Overall, We have tried three models: Logistic Regression, Random Forest and Catboost, ordering from most interpretable and least interpretable. Logistic Regression has an accuracy of 0.9248, while random forest has an accuracy of 0.963, and Catboost, the best model in terms of accuracy, has an accuracy of 0.964 . In our data pre-processing, we have utilized the ‘mice’ package to impute the missing values, and scaled some of the numerical variables to normal. We also converted the categorical variables to factors. The mice package shows great capability of detecting and imputing empty values. In our logistic regression model, we have detected that the departure delay variable is showing unusual pattern. It is extremely unlikely that customers will feel more satisfied when airlines departs late; However our result shows such. We suspect the existence of Simpson’s paradox; But we can not confirm it since we do not know if our data is a subset of a larger population. Removing either the departure delay or the arrival delay makes it behaving normally. We can see that since the departure delay is a confounding variable for both Arrival delay and satisfaction: If a plane departs late, it is very likely to arrive late. It is likely that the confounding effect from the departure delay variable caused its unnatural results. The random forest model and catboost model have very close accuracies. Both machine learning models are less interpretable.

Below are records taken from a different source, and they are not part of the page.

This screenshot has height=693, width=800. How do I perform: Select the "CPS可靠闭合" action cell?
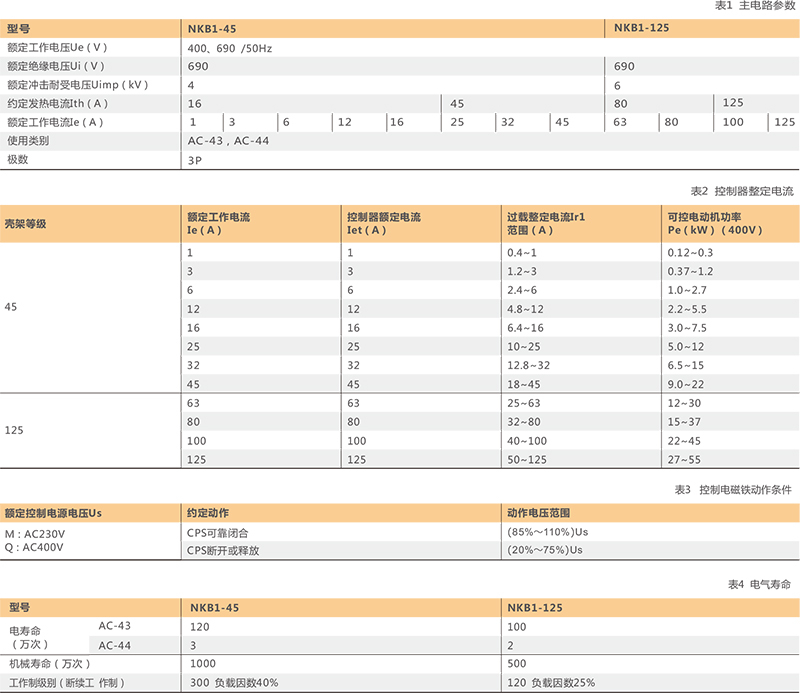pyautogui.click(x=216, y=532)
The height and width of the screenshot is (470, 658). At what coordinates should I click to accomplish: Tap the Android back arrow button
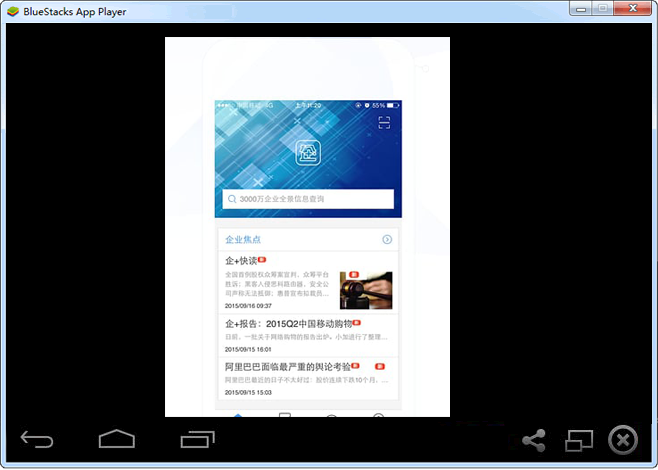(37, 439)
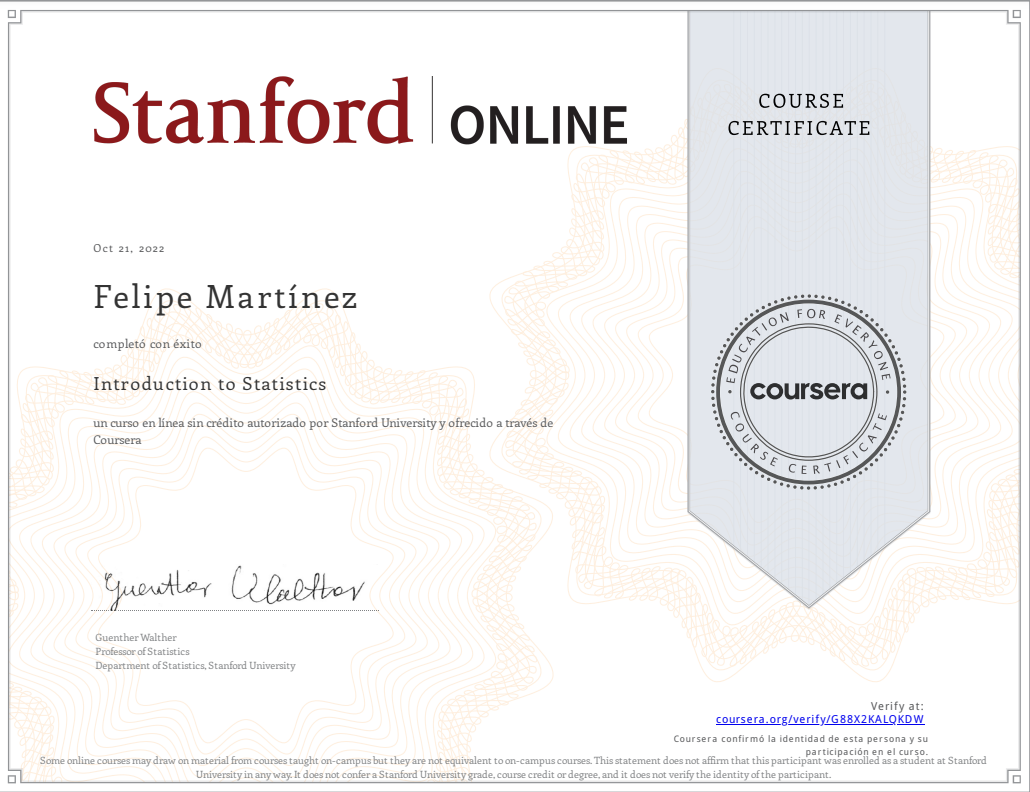This screenshot has width=1030, height=792.
Task: Click the ONLINE text beside Stanford logo
Action: click(x=539, y=125)
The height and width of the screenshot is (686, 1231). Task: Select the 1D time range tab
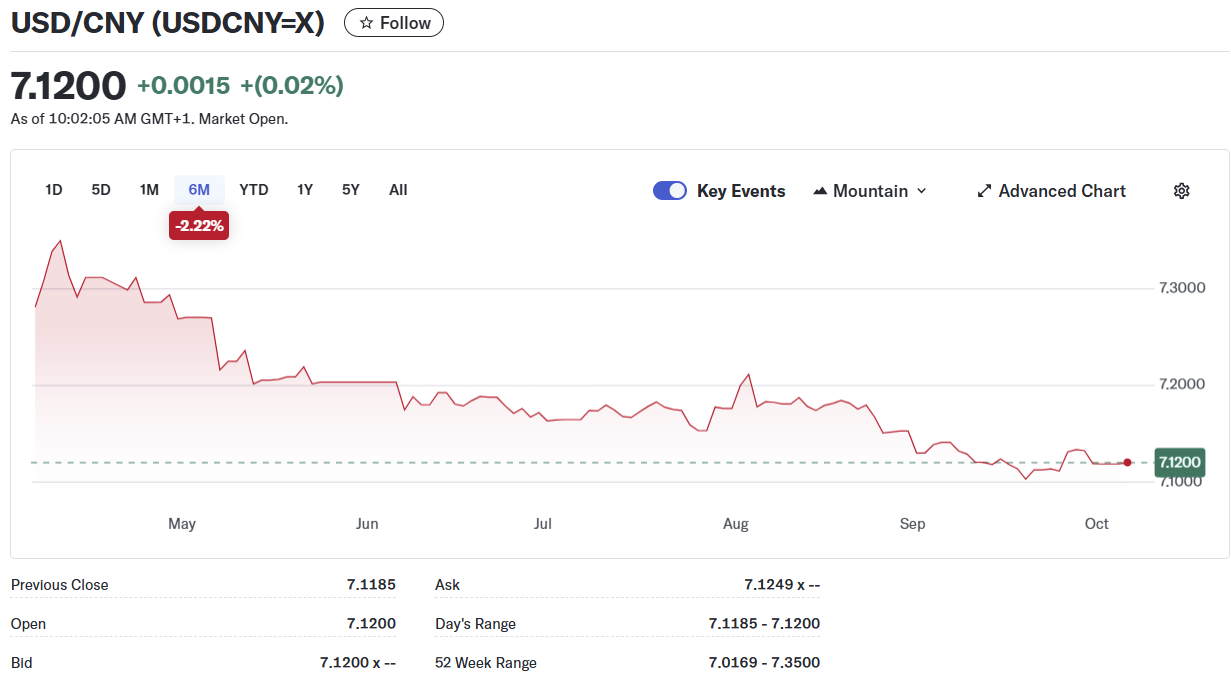[x=54, y=190]
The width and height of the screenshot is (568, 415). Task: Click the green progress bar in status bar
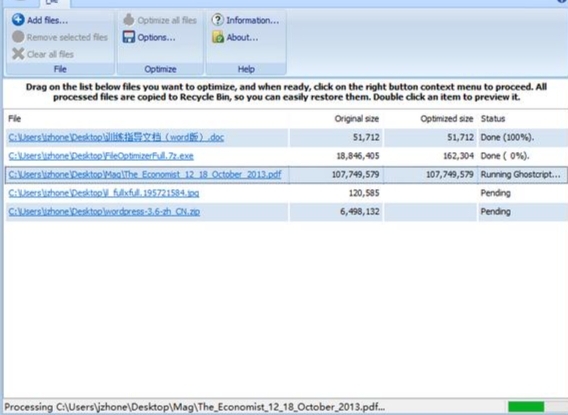pyautogui.click(x=526, y=407)
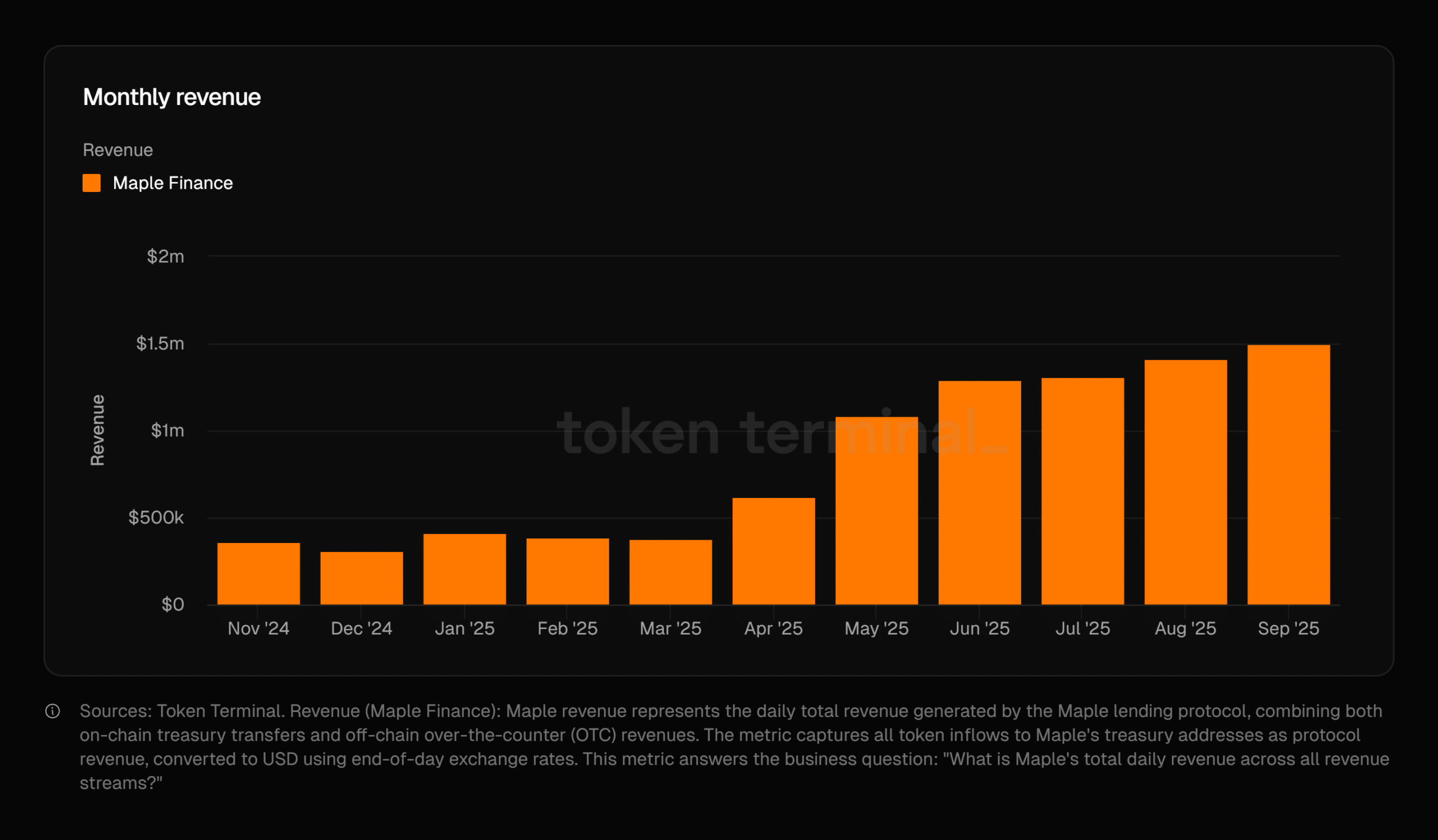Click the Jun '25 revenue bar
This screenshot has width=1438, height=840.
point(979,492)

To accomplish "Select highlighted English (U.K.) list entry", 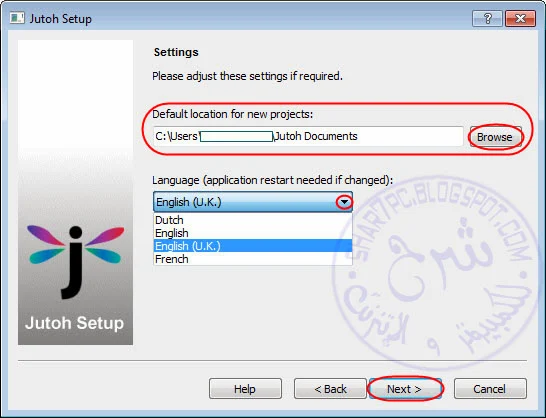I will 253,246.
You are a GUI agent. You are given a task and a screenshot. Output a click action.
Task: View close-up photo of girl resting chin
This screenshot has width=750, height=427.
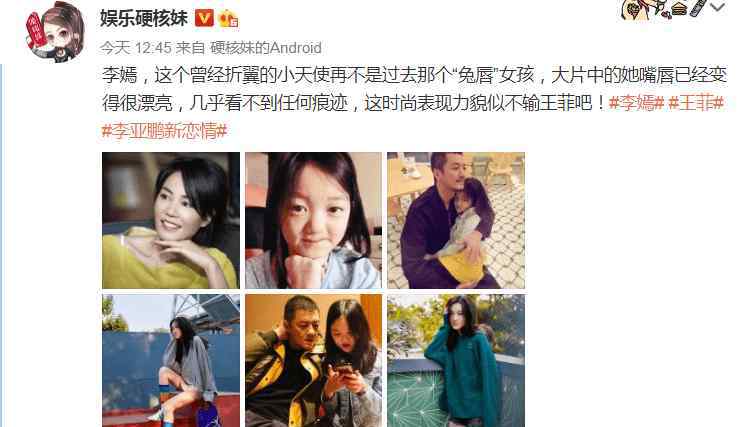coord(313,220)
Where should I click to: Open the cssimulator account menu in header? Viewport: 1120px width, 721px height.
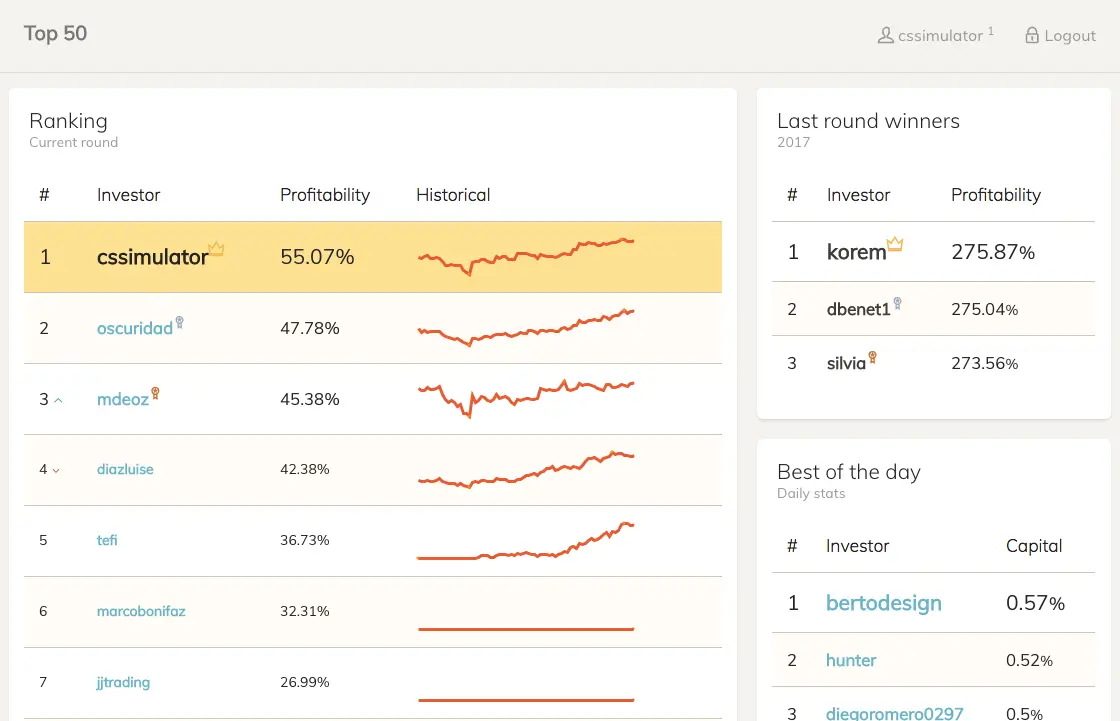coord(936,35)
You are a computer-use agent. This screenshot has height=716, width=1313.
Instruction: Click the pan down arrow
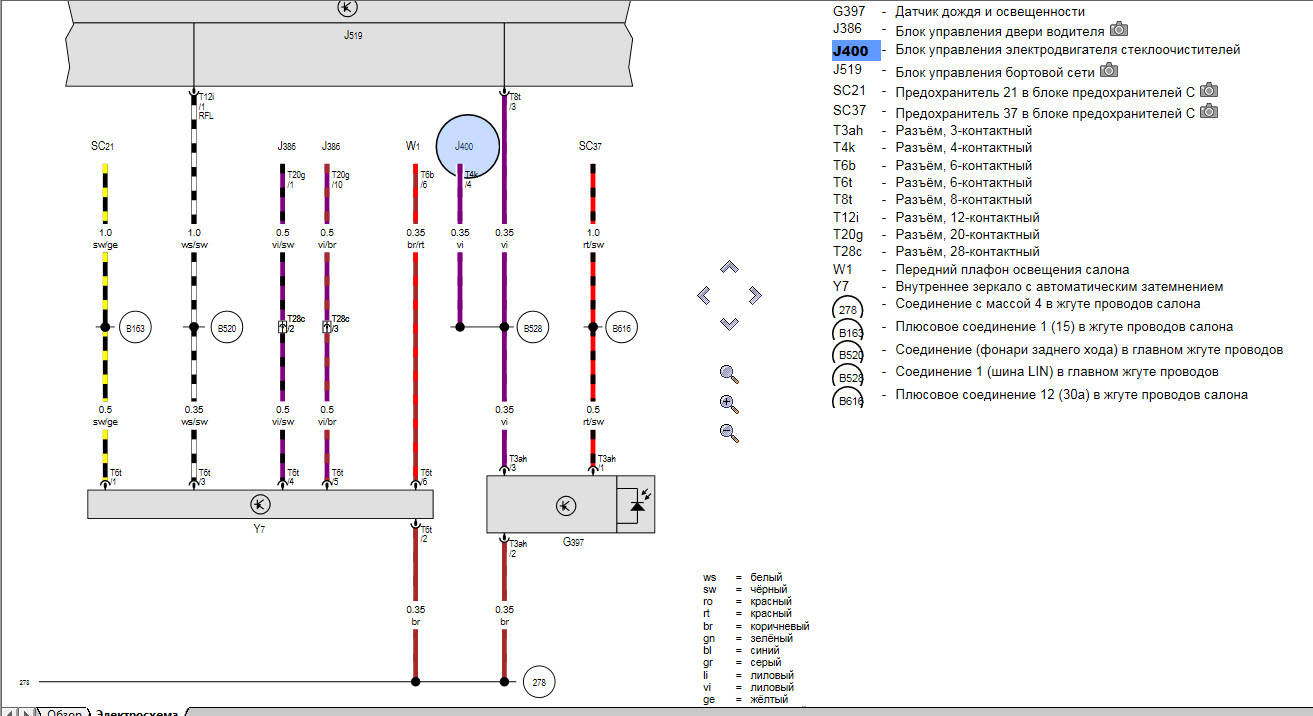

Although their accuracies are very close, their features are more different. For Catboost, wifi service has really high importance, and then type of travel and online-boarding. For random forest, online-boarding is the highest, following wifi-service and class. The big picture of variable importance are similar for both machine learning models, with some differences. It is very different for logistic regression. The top three variables with most importance are type of travel, customer type and checkin service, which is vastly different from the machine learning models. In conclusion, from the models we tested, we have seen that the major factors of customer satisfaction wifi service, type of travel, online boarding and customer service. It is interesting that all models have accuracies over 92% but their features show different behaviors.